Most of the settings for the text editor on the Editor panel are combined into a “text layout”. If you have previously configured text layouts in the Action or Results sections of the preferences, you can select a previously configured text layout from the drop-down list. If not, click the Configure Text Layout button to specify font, text direction, cursor behavior, word selection options, extra spacing, etc.

Text Folding

With the Fold, Unfold, Fold All, and Unfold All commands you can hide parts of the file you’re editing by folding a block of lines under the block’s first line. This can make it easier to get an overview of the different parts of a document. Once you have folded a block, it is indicated with a plus symbol in a square in the left hand margin. If you unfold the block, the indicator changes to a minus symbol and a vertical line indicates the length of the block. This allows you to quickly fold the same block again.

PowerGREP can automatically mark foldable blocks in a file based on the file’s contents. This allows you to quickly fold parts of the file in a logical way, without having to manually select each blocks first. PowerGREP can use file navigation schemes designed for EditPad Pro to mark these foldable blocks. PowerGREP ships with such schemes for a wide variety of file formats. If you want to use a certain file navigation scheme for files with a certain extension, select that scheme from the drop-down list and then make sure the extension is listed in the semicolon-delimited list of extensions for the scheme. Also make sure the extension isn’t listed for any other scheme.

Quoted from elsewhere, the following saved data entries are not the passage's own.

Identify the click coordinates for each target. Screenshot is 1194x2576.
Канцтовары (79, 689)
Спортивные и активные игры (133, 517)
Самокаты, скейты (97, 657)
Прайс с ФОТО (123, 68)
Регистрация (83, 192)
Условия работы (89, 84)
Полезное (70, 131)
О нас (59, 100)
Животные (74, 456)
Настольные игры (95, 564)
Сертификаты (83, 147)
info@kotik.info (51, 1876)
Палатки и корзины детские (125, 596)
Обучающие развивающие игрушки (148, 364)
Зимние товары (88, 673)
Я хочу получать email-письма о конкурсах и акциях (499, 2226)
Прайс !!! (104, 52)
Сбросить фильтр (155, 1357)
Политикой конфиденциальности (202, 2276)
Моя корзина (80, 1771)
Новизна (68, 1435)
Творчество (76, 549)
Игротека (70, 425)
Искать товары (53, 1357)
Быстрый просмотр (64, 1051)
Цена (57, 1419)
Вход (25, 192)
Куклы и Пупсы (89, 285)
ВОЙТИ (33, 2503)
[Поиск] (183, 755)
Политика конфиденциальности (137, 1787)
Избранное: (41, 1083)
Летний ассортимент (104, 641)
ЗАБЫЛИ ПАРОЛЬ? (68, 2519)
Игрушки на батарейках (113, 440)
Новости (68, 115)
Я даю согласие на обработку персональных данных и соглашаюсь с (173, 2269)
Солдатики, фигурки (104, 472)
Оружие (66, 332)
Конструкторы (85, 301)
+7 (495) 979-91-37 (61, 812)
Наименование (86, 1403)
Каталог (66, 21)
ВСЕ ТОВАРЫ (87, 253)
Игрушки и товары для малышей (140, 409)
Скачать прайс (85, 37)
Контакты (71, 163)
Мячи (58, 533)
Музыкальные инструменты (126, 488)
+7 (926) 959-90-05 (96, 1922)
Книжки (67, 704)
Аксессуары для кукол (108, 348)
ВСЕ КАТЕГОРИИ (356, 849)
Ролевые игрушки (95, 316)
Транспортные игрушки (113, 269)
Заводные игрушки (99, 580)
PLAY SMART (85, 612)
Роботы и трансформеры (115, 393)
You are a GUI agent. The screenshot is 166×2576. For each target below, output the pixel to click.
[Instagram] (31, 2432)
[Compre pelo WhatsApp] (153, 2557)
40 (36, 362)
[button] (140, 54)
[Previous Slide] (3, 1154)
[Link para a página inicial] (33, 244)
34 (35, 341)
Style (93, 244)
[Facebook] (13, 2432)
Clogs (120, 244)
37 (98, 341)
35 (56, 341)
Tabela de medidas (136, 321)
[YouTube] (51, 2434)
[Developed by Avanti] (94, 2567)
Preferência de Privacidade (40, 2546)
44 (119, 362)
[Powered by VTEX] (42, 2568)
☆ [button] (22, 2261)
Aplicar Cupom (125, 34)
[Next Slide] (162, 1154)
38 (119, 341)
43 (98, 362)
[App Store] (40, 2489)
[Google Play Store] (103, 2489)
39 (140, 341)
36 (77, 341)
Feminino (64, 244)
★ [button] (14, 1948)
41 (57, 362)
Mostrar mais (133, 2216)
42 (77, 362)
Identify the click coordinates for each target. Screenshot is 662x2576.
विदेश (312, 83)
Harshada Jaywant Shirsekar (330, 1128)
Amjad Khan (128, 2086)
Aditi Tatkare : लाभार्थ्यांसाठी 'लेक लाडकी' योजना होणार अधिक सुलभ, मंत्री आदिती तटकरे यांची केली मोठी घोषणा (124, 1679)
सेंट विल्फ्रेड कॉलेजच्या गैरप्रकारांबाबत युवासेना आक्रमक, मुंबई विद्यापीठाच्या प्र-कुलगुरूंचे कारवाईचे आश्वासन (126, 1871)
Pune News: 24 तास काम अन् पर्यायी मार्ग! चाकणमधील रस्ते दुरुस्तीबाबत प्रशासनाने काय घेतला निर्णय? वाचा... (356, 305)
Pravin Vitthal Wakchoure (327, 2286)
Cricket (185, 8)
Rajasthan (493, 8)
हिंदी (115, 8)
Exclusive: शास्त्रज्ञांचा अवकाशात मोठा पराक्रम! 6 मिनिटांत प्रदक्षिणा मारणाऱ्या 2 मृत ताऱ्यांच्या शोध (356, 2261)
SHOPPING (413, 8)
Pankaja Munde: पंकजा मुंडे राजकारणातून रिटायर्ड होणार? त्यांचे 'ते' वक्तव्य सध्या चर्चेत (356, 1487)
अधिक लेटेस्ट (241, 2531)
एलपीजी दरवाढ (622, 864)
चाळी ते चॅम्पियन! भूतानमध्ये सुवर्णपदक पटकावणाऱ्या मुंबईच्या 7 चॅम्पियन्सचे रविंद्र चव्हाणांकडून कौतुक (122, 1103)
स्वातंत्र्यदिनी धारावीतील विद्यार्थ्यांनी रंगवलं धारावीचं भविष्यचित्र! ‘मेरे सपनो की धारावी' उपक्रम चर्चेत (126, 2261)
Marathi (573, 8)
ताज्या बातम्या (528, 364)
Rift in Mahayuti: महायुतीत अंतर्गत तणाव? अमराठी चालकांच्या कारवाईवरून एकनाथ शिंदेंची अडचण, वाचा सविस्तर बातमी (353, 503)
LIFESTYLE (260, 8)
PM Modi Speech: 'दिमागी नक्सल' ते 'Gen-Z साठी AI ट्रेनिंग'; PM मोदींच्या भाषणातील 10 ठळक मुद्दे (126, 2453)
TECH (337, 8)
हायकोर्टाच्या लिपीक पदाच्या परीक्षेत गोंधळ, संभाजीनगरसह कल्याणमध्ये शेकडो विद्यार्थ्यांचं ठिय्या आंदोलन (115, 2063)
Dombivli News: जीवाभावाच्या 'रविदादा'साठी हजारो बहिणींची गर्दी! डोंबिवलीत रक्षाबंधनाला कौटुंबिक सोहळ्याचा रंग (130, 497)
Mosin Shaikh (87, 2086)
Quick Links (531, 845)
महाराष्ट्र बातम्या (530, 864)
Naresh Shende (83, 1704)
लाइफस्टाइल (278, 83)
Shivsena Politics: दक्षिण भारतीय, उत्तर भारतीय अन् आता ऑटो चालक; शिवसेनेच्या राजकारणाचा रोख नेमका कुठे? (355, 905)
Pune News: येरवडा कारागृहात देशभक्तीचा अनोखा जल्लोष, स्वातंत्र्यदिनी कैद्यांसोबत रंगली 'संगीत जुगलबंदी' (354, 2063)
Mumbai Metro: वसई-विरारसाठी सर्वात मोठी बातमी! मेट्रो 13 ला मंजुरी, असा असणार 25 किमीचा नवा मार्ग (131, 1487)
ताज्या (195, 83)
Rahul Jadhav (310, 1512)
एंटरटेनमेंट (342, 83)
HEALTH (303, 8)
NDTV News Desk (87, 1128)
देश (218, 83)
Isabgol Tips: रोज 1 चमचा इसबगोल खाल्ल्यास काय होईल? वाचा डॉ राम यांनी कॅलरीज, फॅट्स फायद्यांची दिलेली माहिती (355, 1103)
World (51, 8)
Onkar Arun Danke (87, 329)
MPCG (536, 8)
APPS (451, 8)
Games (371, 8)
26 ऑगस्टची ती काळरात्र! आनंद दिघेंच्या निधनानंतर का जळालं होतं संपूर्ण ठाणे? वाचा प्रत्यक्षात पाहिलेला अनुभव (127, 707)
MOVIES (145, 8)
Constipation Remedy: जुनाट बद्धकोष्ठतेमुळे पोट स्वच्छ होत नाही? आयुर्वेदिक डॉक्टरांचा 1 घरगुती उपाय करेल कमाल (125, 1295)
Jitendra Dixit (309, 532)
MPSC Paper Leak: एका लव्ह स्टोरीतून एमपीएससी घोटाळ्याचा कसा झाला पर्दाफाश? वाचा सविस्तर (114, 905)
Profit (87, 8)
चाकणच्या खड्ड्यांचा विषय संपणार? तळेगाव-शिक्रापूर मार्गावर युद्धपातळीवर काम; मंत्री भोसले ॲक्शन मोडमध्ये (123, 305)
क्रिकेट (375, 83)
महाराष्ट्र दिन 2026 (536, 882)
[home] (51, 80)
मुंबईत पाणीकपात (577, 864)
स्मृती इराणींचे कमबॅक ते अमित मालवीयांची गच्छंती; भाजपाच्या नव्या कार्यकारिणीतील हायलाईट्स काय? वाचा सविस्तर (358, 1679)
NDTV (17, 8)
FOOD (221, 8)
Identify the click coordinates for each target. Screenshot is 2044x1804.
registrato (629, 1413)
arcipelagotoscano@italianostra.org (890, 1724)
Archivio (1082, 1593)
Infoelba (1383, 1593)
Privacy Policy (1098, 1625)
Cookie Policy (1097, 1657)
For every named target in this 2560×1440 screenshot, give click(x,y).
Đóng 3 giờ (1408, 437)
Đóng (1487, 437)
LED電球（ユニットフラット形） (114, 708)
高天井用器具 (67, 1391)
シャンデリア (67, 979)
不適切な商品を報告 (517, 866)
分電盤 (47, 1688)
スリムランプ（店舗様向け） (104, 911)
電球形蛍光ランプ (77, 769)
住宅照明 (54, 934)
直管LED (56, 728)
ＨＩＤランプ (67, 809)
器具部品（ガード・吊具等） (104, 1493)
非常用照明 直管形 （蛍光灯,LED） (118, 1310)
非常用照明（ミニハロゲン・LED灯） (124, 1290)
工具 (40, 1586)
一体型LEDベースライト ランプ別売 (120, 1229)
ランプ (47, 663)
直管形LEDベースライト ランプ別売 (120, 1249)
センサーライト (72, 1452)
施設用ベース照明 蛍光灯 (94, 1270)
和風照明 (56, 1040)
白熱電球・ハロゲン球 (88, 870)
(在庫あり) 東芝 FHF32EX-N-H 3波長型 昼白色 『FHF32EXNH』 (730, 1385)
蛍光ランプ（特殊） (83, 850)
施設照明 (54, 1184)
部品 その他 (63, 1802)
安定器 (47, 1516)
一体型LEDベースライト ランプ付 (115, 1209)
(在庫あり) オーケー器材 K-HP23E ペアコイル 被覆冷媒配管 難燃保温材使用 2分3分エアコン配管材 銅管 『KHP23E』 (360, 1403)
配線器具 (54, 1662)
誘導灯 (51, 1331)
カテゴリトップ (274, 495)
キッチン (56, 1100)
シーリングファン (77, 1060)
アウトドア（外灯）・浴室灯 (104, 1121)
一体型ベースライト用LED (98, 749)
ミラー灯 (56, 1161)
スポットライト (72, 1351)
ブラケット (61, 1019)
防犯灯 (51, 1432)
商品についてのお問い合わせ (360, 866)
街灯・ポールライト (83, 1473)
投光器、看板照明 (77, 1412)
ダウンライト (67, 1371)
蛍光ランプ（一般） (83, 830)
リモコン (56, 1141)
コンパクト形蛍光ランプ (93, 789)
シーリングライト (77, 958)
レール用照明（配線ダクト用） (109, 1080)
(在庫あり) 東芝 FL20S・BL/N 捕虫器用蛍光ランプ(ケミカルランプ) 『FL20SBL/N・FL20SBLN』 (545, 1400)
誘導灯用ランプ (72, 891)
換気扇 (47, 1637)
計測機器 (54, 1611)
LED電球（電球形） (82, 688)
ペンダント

If there’s no file navigation scheme for a particular file format, you can still use automatic folding based on the indentation of the lines in the file. PowerGREP does this for any file that doesn’t have a file navigation scheme and that matches one of the file masks in the “fold files matching these file masks based on indentation”. By default no masks are specified, so no files are folded based on indentation. You could set it to * to fold all files without file navigation schemes based on indentation.

Backups

The backup settings in the Editor section of the Preferences are used whenever you overwrite a file using PowerGREP’s built-in editor. These backups are added to the Undo History where you can restore files from their backups or clean up the backups.

The available backup settings are the same as the backup settings on the Action panel. They’re described in detail in the Action panel reference. Your backup settings for the editor are also used as the default whenever you clear the Action panel.